▶ _Article_
↓

My question for you is simple: Are you okay with that reality? Are you okay with going to a school that is just like the rest of this world? Are you ready for a challenge.

I hope you are. I hope that Fuller is ready for us, too.

February 20, 2007

it's been a long time

Sometimes in the grind of full-time classes, part-time work, bills, friendships, family (all far away), let alone all the loops life throws at you, I find myself stuck in the position of needing a pick-me-up and a reminder. Of? A reminder of why I'm here. Funny thing is, I had no idea that it was exactly what I needed. Praise God that I can claim him as Jehovah Jireh!

See, I miss my old 'new' home. At least I missed it. But I had the opportunity to head back this past weekend; it's been a long time.

And so I headed to the site of the lovely '07 blizzard in Indiana. Imagine this if you will. Friday, Feb. 16th, it's 87 degrees (F) in Pasadena, and I step onto a plane at LAX at 12:35 am on Sat with the temperatures hovering around 60 degrees. Totally delightful. So what happens, I land at 9:45 am in Indianapolis to 17 degrees (F - yes, not C). I mean, I grew up in the snow belt in PA, so this should NOT be shocking to my system. Well, it was. But 15 in of snow, and seeing no pavement or cement was a bit, ok, a LOT confusing.

I was quickly able to move past the weather, as I was blessed to surprise a large number of my 'former' students in Indianapolis at a retreat this weekend. The weekend was a blessing for a number of reasons:
- It was good to be 'home'
- I love bear hugs, and a lot of my boys gave great hugs when i saw them - i like surprises!
- I love bear hugs, and a lot of my girls gave amazing hugs when i saw them - yup, i still like surprises!
- people's facial expressions are amazing, especially when they don't expect to see your face!
- God poured out his love on me during this weekend
- I was reminded of my call in a profound way

I moved to Pasadena from Indianapolis to earn (as you can see) my Master of Divinity in Youth, Family and Culture. Two years of working in youth ministry in Indy (yay, Super Bowl Champs!) was amazing - in every sense of the word. It was amazing because God showed me my call, and at times with such specificity I could do nothing but stand in awe.

I spent the weekend laughing, smiling, giggling, grinning, and in awe of God's amazing gifts, power, and wonder. He reminded me so clearly that these people are those who sent me to Fuller, who sent me to be equipped, and why I am in this part of my journey.

↑

▶ _Written task_
Rewrite the stretch of the post from "- I love bear hugs, and a lot of my girls" through "stand in awe.", putting "young women" in place of "girls". The material placed after the post is not required here.

▶ _Supplied data_
↓

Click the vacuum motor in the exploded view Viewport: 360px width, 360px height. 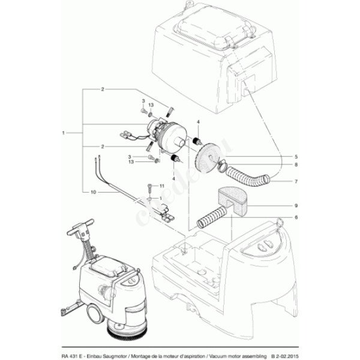pos(163,133)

↑

▶ _Correct response_
- I love bear hugs, and a lot of my young women gave amazing hugs when i saw them - yup, i still like surprises!
- people's facial expressions are amazing, especially when they don't expect to see your face!
- God poured out his love on me during this weekend
- I was reminded of my call in a profound way

I moved to Pasadena from Indianapolis to earn (as you can see) my Master of Divinity in Youth, Family and Culture. Two years of working in youth ministry in Indy (yay, Super Bowl Champs!) was amazing - in every sense of the word. It was amazing because God showed me my call, and at times with such specificity I could do nothing but stand in awe.